Permaneço na minha mutação estática, o meu corpo presente. Deixo os pensamentos embarcarem nessa viagem, a minha mente ausente.

Hoje viajo pelo passado. Não quero. Não vale a pena. Não vai mudar nada. Não quero a nostalgia nem a dor da lembrança nem as alegrias que foram mas lá ficaram porque o passado é isso mesmo, deixar a parte pesada e trazer a memória mais leve, e estas alegrias e tristezas todas elas me pesam agora, memórias que doem mesmo de momentos tão felizes. Ainda me faz doer mais por ter sido já tão feliz. E agora é que percebo.

Sinto a dor acutilante que cada memória que me atravessa provoca. Não quero, não procuro, mas a chuva que me leva a concentração não pára.
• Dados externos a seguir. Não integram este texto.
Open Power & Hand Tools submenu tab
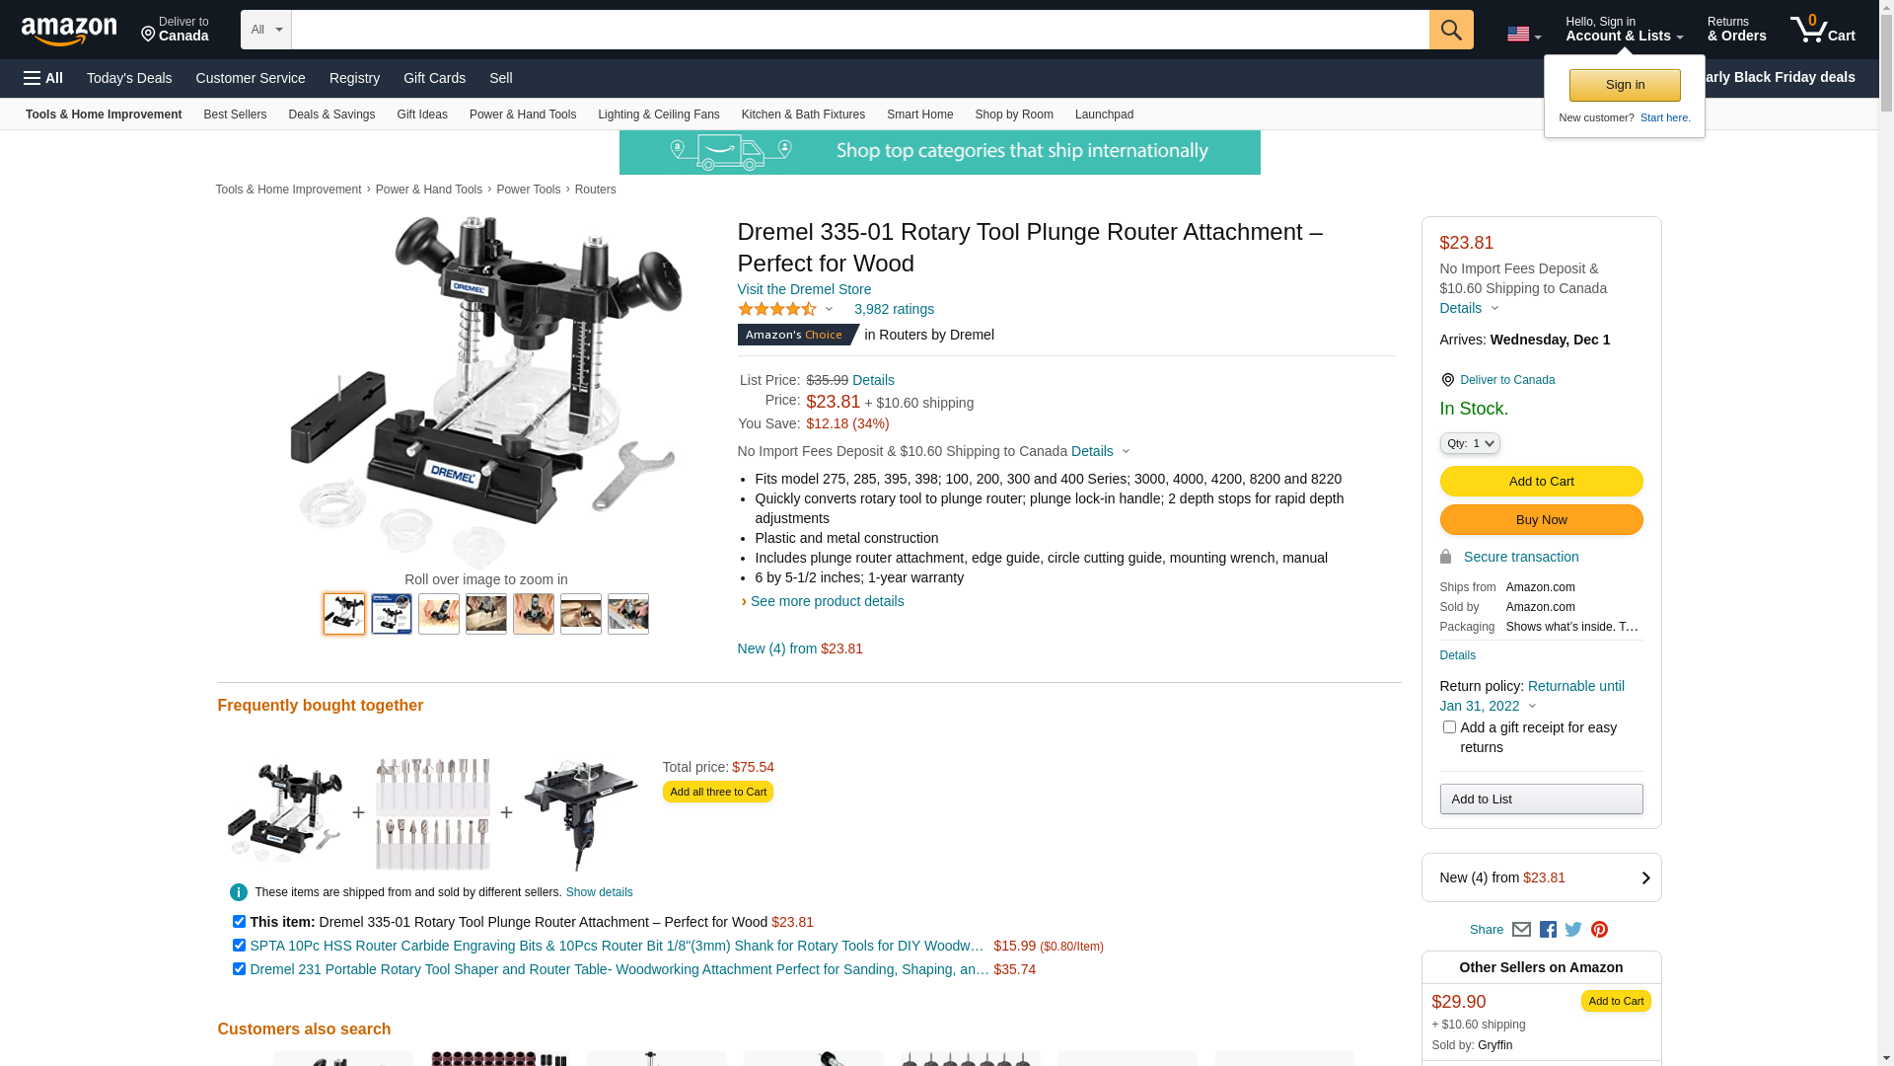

Onde estão as pessoas que povoam o meu passado? Onde estão todos e todas os e as companheiros e companheiras de percursos?

Como se supera a dor de descobrir que temos companhia ao longo de pequenos trajectos? Como se supera a dor antecipada do medo de não saber quando e "onde" é que a companhia presente vai ficar.

Até quando? Quanto tempo? Quanto tempo vou demorar a aprender a aceitar e a saber viajar sem companhia?